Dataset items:
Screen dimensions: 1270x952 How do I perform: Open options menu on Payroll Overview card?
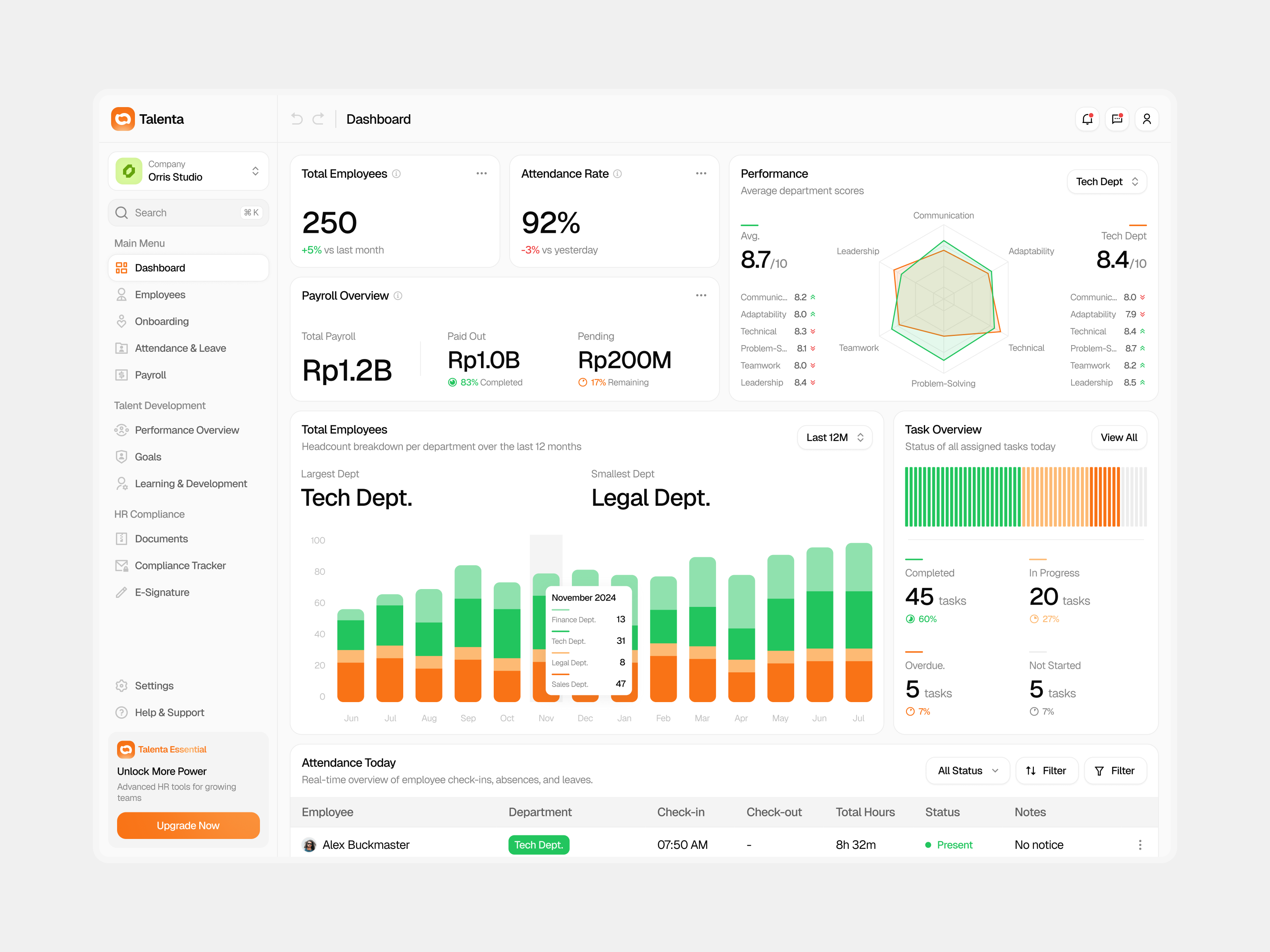pos(701,295)
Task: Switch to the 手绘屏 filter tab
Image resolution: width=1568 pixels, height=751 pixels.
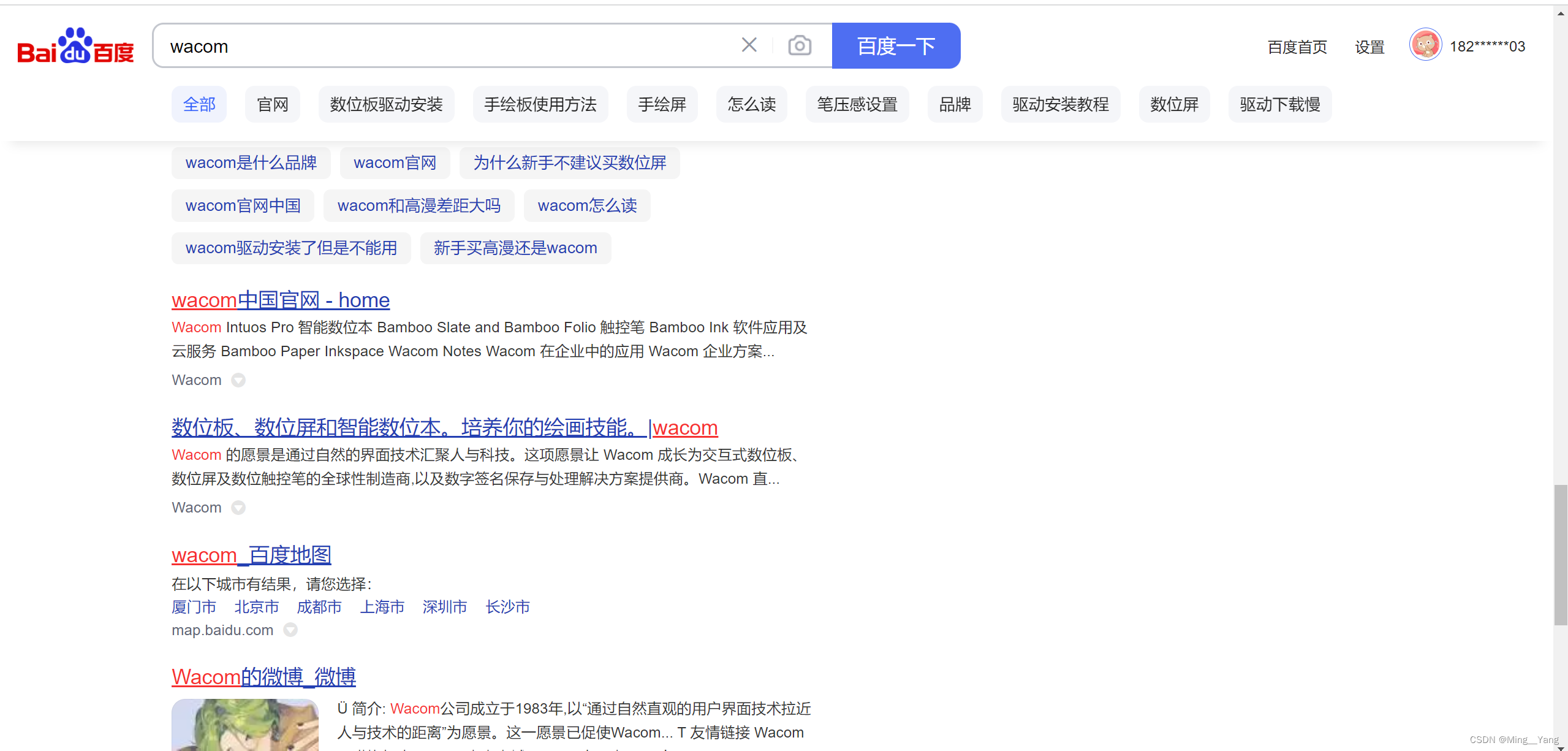Action: click(x=661, y=104)
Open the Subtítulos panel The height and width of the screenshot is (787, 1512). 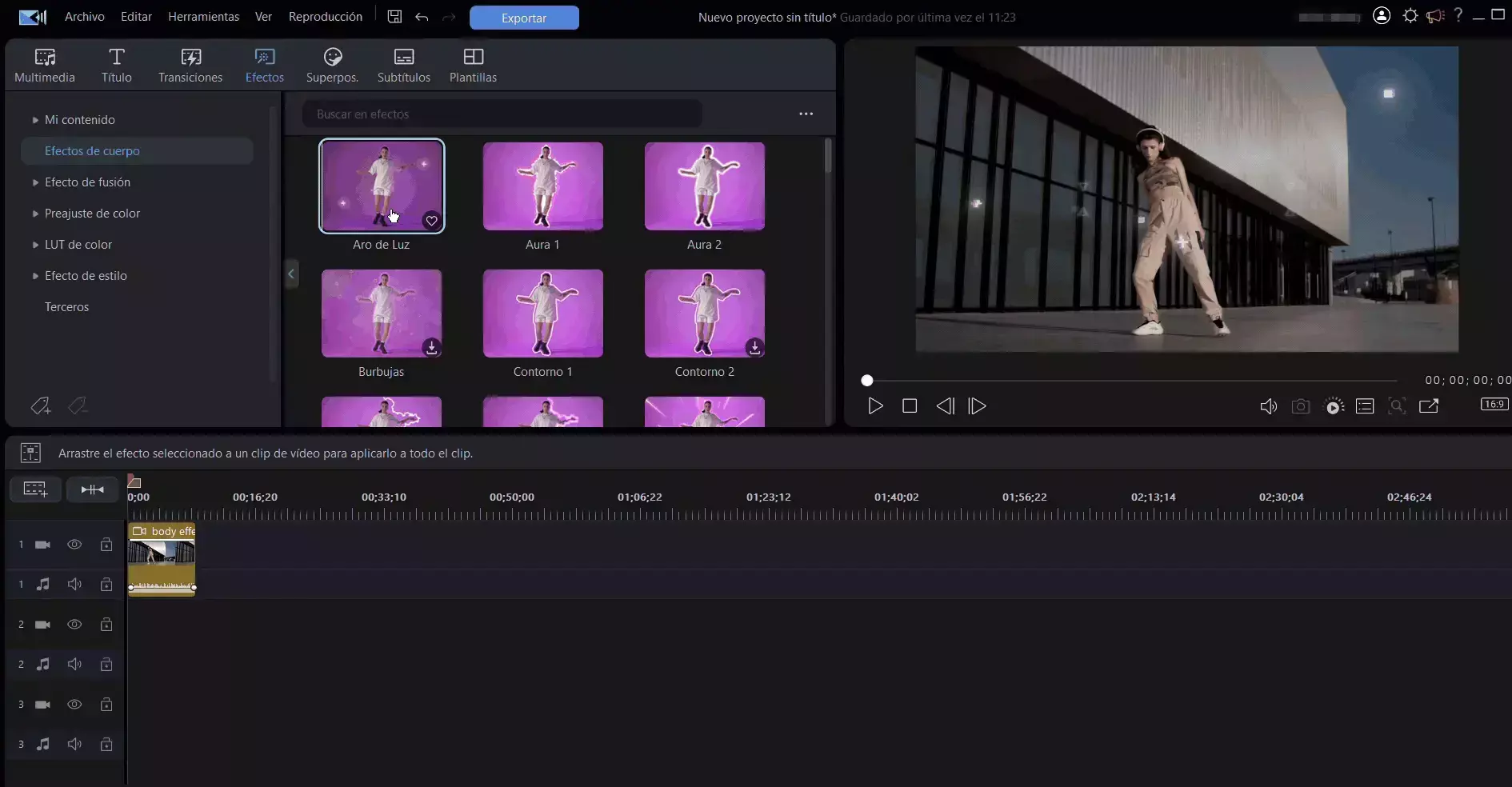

• What the task requires
Once the line containing "Image resolution: width=1568" is found in the records above, it and every line after it up to the last must be repeated exactly, without pictures.

• Problem solution
Image resolution: width=1568 pixels, height=751 pixels.
Action: click(x=661, y=104)
Open the Subtítulos panel The height and width of the screenshot is (787, 1512). 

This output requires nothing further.